Hence, limited data was recovered from the crash site that could give some important information.
However, after the tragic crash, the masses started criticizing the company for its driving assistance system, Tesla Autopilot. These speculations are based on statements from local authorities who said no one was on the driver’s seat at the time of crash.
As of now, the NTSB has issued a preliminary report that raises doubts about whether the Tesla Autopilot was engaged during the incident.
What Does The NTSB Report Say?
According to federal investigators, there are multiple disclosures in the report that suggests it’s too early to blame Tesla’s driving assistance suit.
The first is the security camera footage of the owner’s house that shows him entering the 2019 Model S from the driver’s side door while the other guy went in from the passenger’s door. After that, the car slowly went on its way.
According to NTSB, the car travelled about 550 ft “before departing the road on a curve, driving over the curb, and hitting a drainage culvert, a raised manhole and a tree.”
Now, the question that arises here is whether the Tesla Autopilot system would work on such roads or not.

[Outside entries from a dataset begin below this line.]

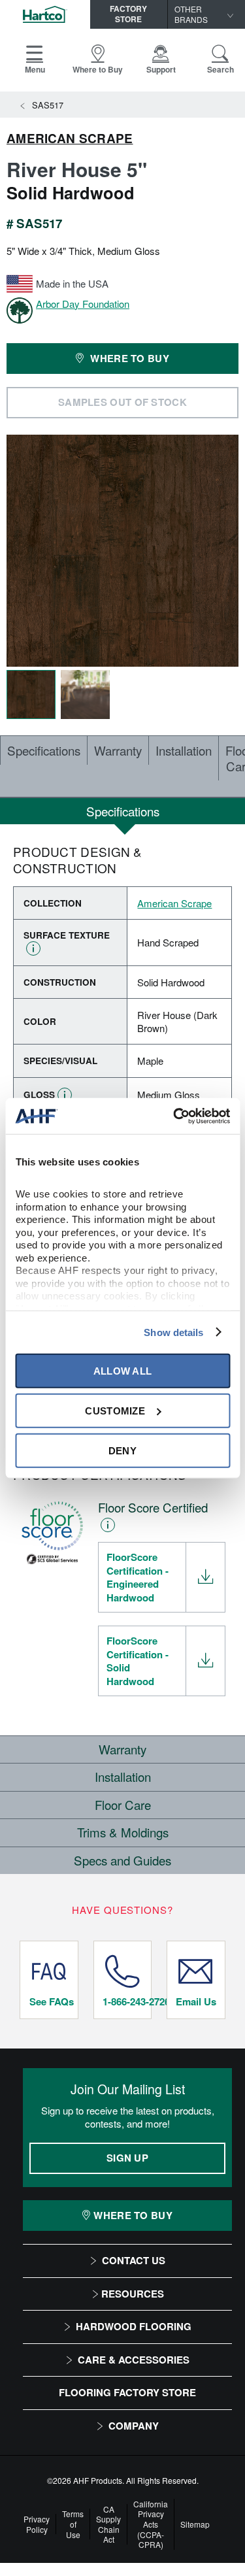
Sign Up (127, 2157)
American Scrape (70, 139)
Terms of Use (73, 2524)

Basic Tesla Autopilot System has Traffic-Aware Cruise Control (maintains the speed of the car as per surroundings) and Autosteer (assists in maintaining lanes and centering) functionalities.
The NTSB says that Traffic-Aware Cruise control might be engaged but not the Autosteer. Both these features should be engaged for the Autopilot system to work.
Tesla’s Point Of View On The Crash
Tesla claims that local witnesses were mistaken about the fact that no one was in the driver’s seat. The EV maker supported its claim by saying that the seatbelts were buckled and the steering was deformed which leads to a conclusion that someone was behind the wheels.
Tesla even tried to simulate the conditions by testing one of its vehicles. However, the automaker didn’t provide any satisfactory details on how it came to that conclusion.
Anyway, the NTSB is yet to release a final investigation report, which could take up to 24 months in cases of fatal crash investigations. We assume it would require significant time to come up with a clear result as most of the data from the destroyed Model S is lost.
Tesla Autopilot is not a full self-driving software. Even the Full Self Driving package cannot be mistaken for autonomous driving software and Tesla clearly mentions that on its website.
The system also requires the driver to always be attentive and keep their hands-on steering wheel at all times. So, even if the driver was in the back seat that would ultimately disengage the Autopilot.
The hard truth is that two people lost their lives and we can only wait for the final report to arrive at a conclusion whether to blame Tesla Autopilot or not.
Anyway, irrespective of how advanced technology is, drivers must avoid relying on it. Follow the rules and be cautious while moving on the road.